▶ **Problem statement**
Carry on writing the article about the racemare Astra, starting right after its final sentence.

▶ **Extract to read**
- Sire: Theatrical
- Grandsire: Nureyev
- Dam: Savannah Slew
- Damsire: Seattle Slew
- Sex: Mare
- Foaled: 1996
- Country: United States
- Colour: Bay
- Breeder: Allen E. Paulson
- Owner: Allen E. Paulson
- Trainer: 1) Simon Bray 2) Laura de Seroux
- Record: 16: 11-1-2
- Earnings: US$1,378,424

Major wins
- Matiara Stakes (1999) Gamely Breeders' Cup Handicap (2000, 2002) Jenny Wiley Stakes (2000) Beverly Hills Handicap (2001, 2002) Santa Barbara Handicap (2001, 2002)

= Astra (horse) =

American-bred Thoroughbred racehorse

Astra (foaled January 25, 1996, in Kentucky) was an American Thoroughbred racemare who won four Grade I races on turf.

Word and item position data:
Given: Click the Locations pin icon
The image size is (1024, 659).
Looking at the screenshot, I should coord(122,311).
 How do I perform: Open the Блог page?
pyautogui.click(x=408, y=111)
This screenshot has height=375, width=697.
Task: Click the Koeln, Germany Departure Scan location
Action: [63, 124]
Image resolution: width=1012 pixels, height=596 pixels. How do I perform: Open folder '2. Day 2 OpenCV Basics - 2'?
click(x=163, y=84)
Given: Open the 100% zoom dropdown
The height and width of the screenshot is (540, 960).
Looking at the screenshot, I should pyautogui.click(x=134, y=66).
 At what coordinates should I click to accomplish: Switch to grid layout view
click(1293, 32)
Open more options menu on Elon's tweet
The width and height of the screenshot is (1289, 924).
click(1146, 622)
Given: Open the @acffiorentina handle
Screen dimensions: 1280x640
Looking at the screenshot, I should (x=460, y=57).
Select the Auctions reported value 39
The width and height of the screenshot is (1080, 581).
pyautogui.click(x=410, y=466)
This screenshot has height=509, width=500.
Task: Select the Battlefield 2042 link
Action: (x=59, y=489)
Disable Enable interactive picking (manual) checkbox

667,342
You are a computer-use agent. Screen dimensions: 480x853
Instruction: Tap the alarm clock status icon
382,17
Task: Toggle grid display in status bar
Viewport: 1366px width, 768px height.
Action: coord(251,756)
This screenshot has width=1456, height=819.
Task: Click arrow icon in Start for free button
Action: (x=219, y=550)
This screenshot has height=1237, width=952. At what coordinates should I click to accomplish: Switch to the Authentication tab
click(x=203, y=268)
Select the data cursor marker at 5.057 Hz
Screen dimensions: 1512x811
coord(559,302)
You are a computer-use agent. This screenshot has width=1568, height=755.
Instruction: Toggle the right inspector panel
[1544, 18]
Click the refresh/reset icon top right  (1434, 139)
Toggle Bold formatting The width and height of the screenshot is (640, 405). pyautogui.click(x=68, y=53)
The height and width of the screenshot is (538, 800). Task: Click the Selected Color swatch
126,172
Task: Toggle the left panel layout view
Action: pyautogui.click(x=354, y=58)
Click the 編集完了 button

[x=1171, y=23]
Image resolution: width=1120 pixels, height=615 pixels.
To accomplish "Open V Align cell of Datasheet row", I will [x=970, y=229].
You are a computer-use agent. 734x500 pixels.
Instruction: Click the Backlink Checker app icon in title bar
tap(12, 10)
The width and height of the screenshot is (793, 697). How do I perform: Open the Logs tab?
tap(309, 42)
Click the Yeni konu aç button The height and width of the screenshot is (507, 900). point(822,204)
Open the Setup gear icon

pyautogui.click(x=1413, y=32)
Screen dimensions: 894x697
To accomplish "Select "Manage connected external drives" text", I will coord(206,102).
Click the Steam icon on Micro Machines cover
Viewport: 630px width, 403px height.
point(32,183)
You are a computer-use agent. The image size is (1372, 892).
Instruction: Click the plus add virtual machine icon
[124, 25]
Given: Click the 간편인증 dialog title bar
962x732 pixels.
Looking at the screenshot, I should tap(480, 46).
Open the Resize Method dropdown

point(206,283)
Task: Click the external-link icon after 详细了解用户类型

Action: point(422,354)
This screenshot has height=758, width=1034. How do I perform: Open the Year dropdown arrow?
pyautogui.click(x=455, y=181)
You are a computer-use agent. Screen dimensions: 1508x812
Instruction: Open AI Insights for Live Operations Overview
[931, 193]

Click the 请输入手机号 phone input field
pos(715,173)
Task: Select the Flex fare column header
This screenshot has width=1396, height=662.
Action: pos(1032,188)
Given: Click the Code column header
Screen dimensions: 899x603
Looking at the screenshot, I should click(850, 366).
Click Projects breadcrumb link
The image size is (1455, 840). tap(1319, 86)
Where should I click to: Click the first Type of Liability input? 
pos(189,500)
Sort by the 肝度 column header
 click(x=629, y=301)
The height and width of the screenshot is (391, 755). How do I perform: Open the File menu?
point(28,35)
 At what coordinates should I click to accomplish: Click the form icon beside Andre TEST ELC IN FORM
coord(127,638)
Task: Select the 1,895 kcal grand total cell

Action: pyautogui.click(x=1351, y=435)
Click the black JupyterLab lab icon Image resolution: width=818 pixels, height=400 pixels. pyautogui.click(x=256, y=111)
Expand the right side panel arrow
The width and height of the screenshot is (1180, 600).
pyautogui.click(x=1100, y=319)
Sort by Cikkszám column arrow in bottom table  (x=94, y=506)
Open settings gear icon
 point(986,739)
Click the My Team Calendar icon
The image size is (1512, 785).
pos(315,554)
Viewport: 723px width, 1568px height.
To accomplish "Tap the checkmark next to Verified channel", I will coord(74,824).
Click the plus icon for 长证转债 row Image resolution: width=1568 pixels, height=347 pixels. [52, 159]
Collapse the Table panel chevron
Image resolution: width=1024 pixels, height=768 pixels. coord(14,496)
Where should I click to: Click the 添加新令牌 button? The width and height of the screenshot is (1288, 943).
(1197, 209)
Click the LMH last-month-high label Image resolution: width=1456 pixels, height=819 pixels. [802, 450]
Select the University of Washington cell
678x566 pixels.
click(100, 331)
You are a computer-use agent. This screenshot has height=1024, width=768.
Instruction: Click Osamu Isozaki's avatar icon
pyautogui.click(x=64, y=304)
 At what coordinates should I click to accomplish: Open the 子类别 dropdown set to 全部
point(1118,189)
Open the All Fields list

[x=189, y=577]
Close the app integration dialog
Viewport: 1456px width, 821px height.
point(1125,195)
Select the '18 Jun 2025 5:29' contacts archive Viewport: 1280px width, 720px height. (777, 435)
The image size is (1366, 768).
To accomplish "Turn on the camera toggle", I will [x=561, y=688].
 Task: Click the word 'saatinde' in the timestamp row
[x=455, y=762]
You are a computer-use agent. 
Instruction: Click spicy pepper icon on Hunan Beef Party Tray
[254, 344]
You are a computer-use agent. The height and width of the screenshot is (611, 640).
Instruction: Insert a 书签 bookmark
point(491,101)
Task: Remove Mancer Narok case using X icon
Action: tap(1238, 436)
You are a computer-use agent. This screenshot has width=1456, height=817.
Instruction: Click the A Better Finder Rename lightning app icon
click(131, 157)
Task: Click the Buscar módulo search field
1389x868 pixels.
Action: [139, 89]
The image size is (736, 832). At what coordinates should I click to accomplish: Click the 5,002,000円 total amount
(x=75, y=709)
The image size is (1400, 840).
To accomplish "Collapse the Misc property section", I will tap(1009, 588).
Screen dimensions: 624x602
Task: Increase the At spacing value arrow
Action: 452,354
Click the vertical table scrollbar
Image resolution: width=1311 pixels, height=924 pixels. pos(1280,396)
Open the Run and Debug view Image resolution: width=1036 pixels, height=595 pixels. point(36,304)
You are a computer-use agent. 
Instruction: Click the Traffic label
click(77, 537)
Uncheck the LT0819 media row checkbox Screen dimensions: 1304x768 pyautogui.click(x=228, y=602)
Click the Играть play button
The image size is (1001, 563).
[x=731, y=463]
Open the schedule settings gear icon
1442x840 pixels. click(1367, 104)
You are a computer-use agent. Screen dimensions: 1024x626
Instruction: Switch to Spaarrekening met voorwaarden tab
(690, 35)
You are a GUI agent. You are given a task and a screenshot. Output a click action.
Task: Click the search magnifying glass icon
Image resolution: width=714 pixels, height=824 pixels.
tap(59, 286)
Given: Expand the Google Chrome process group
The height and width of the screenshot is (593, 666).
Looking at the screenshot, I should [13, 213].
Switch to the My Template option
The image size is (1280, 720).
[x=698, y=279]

▶ **Response**
==Background==
She was bred and raced by Allen Paulson who also owned and raced her dam and her sire. Her dam was Savannah Slew, a daughter of the 1977 U.S. Triple Crown champion Seattle Slew, and her sire was Theatrical, winner of the 1987 Breeders' Cup Turf.

==Racing career==
Following the death of Allen Paulson on July 19, 2000, Astra raced for the Allen E. Paulson Living Trust. In mid-2001, trainer Simon Bray retired and her race conditioning was then turned over to Laura de Seroux who went on to match the two Grade I and the single Grade II wins that Bray had had with Astra. In winning her second edition of the Beverly Hills Handicap in 2002 for de Seroux, Astra set a new stakes record of 1:58.56 - for a mile and a quarter on turf.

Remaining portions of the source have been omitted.